▶ _AIM OF THE TASK_:
Retype the lines below exactly, from the one that contains "You are a computer-use" through the last, and leave every picture out.

Pixel coordinate grounding data
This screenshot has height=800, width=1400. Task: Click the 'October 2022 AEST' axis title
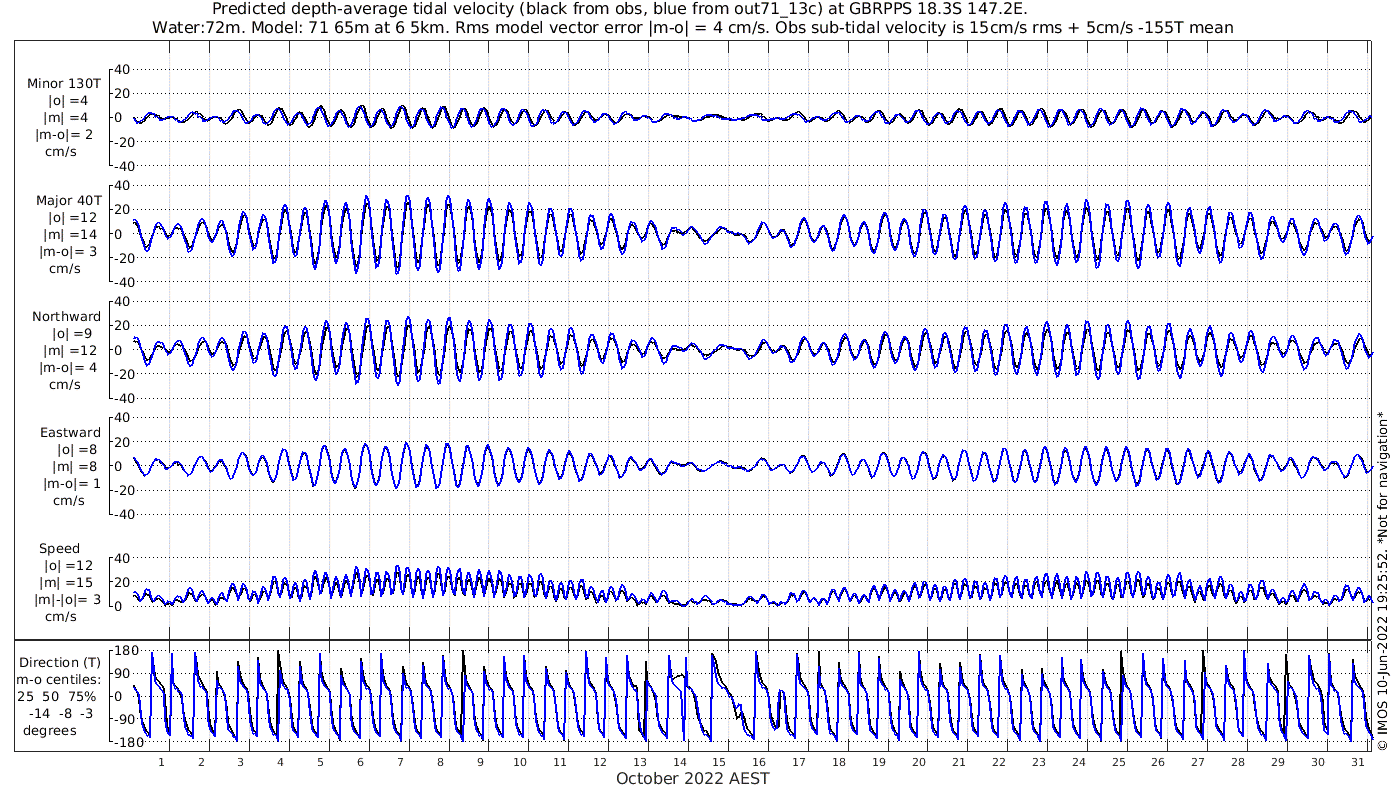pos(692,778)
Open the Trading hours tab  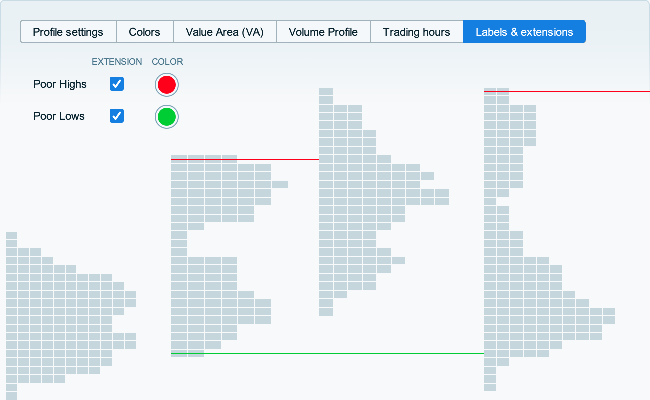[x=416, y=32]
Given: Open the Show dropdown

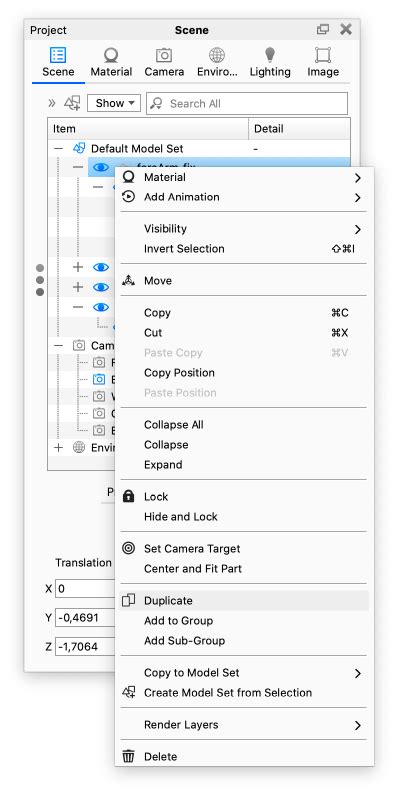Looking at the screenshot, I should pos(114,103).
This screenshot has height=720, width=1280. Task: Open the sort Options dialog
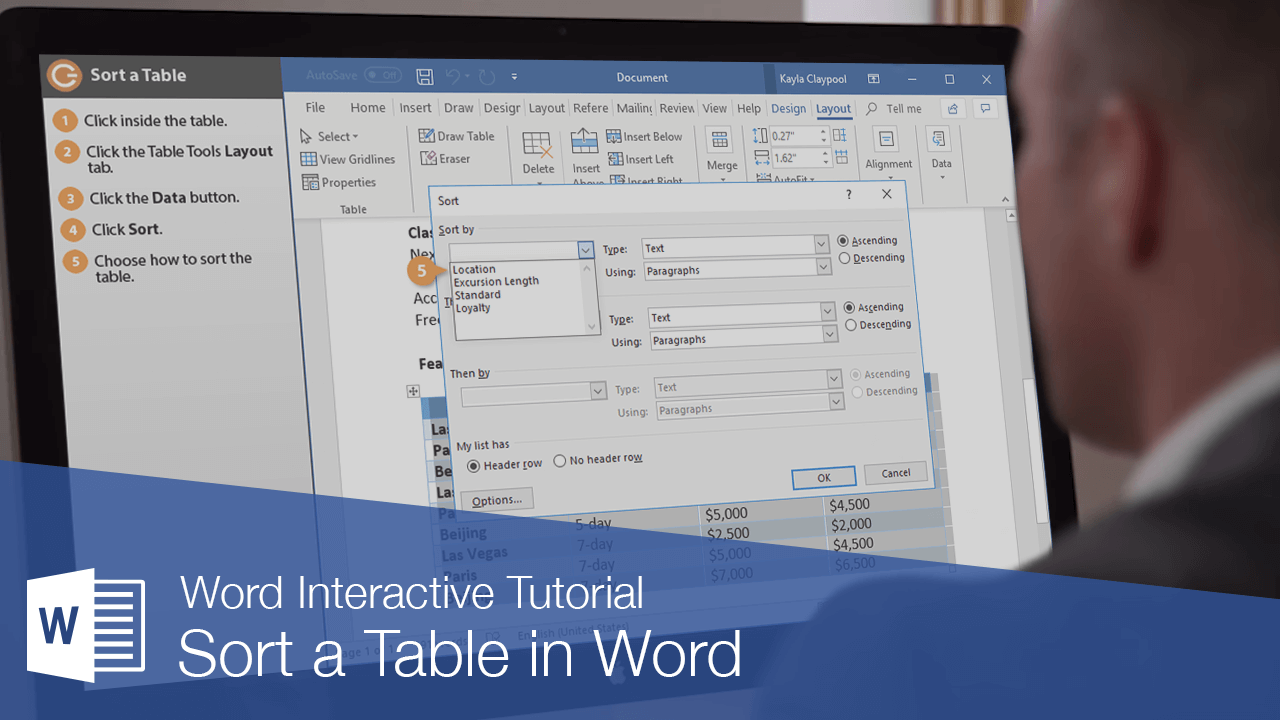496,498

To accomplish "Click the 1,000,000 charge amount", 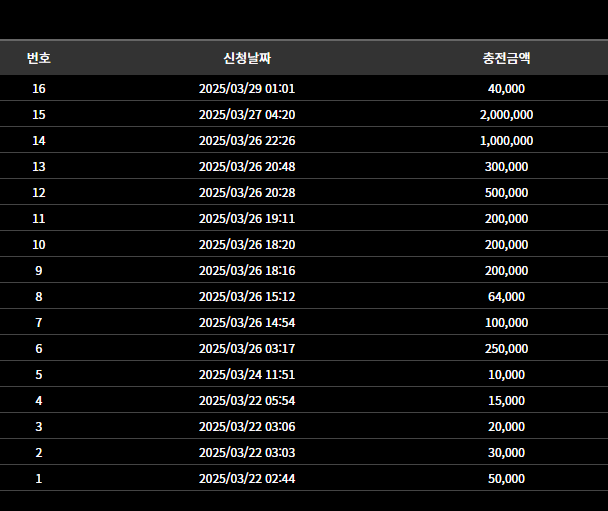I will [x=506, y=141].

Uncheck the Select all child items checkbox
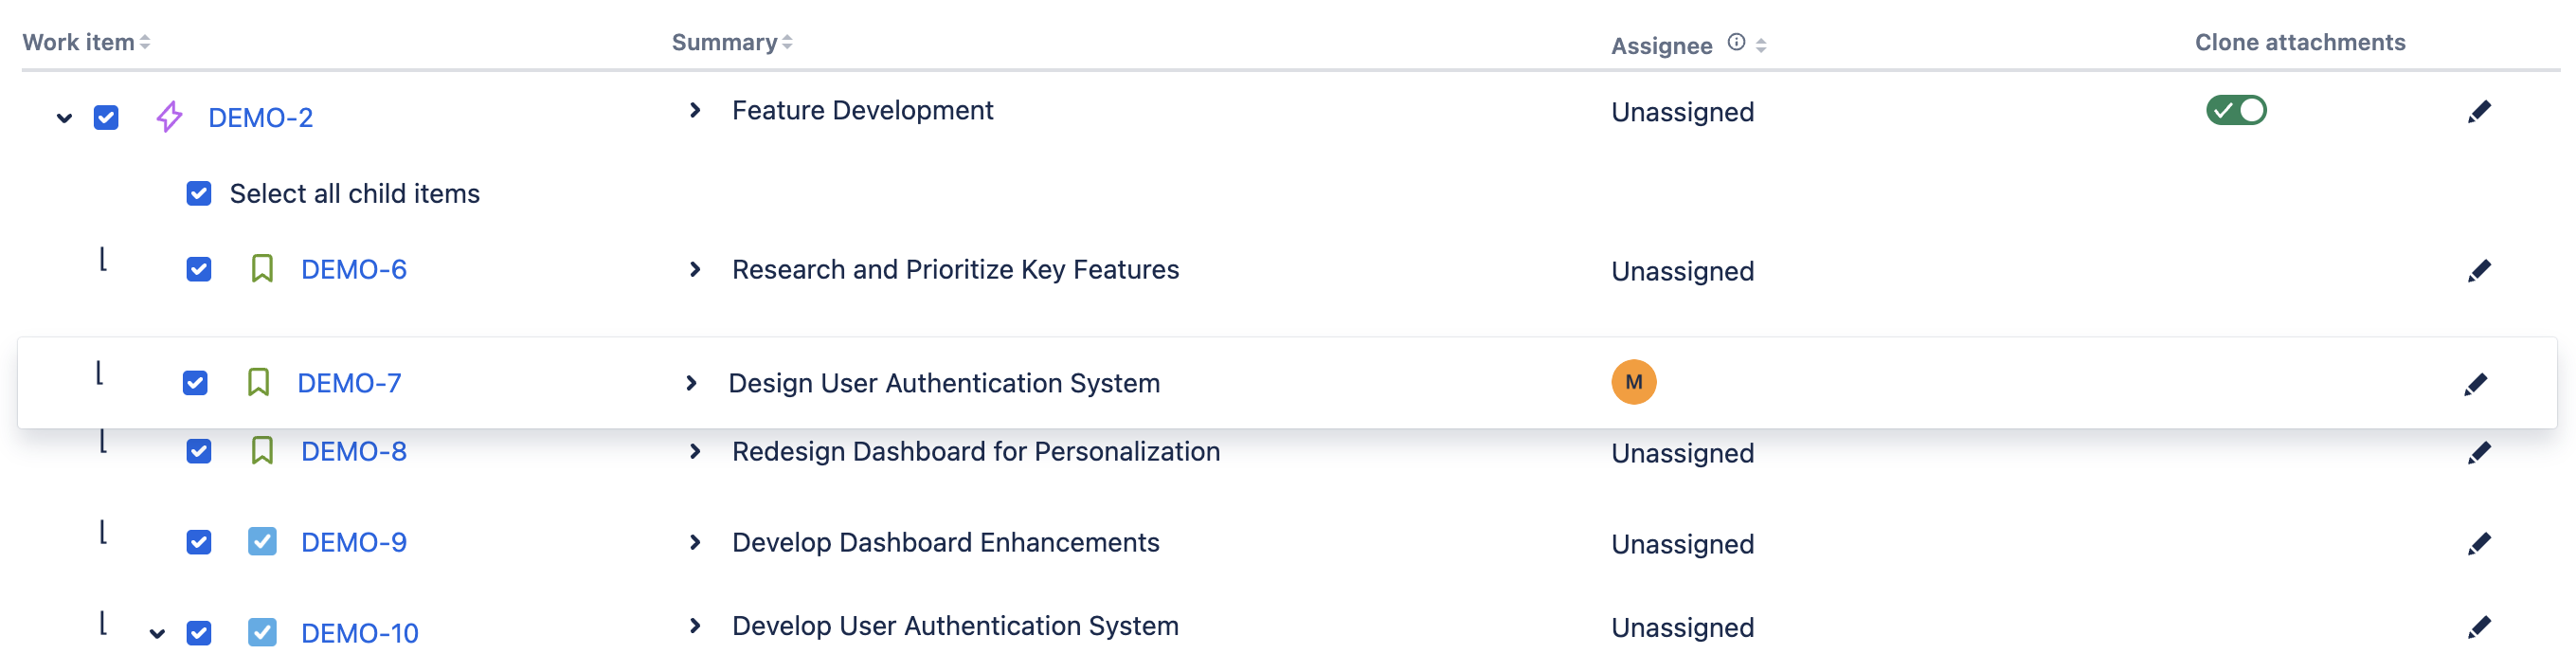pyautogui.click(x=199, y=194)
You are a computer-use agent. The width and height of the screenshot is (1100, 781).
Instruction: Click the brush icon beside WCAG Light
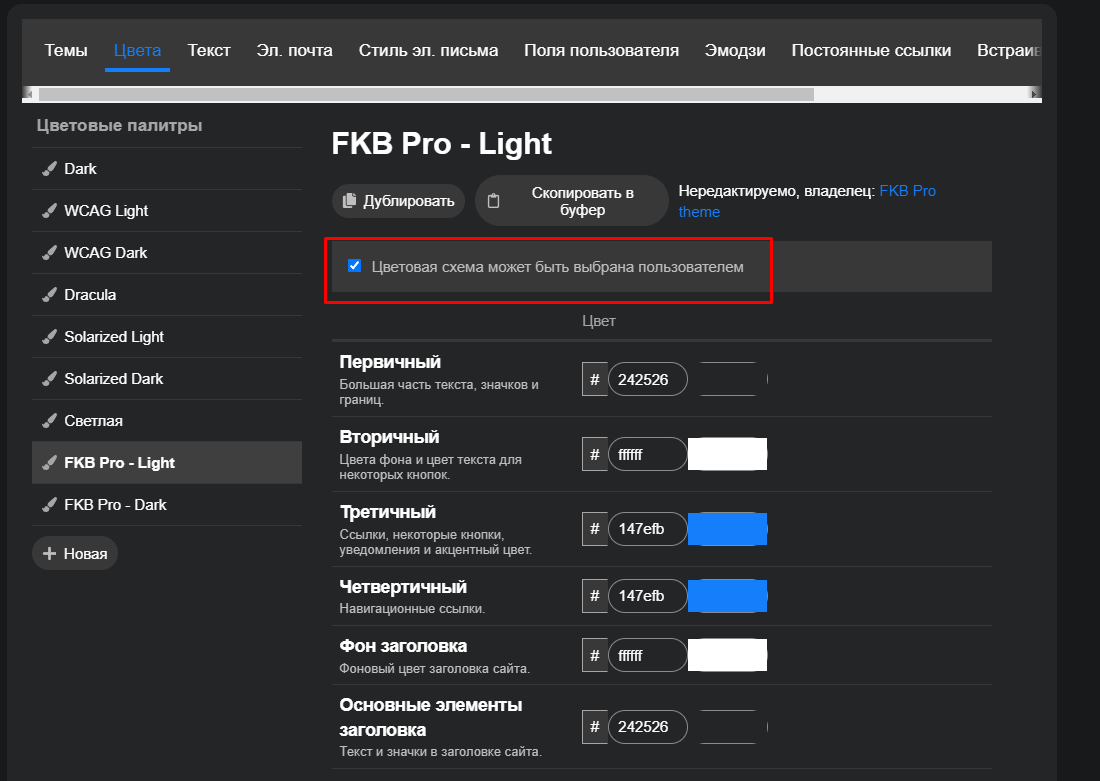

▶ _SOLUTION TO THIS EXERCISE_:
You are a computer-use agent. The width and height of the screenshot is (1100, 781).
Instruction: Click the brush icon beside WCAG Light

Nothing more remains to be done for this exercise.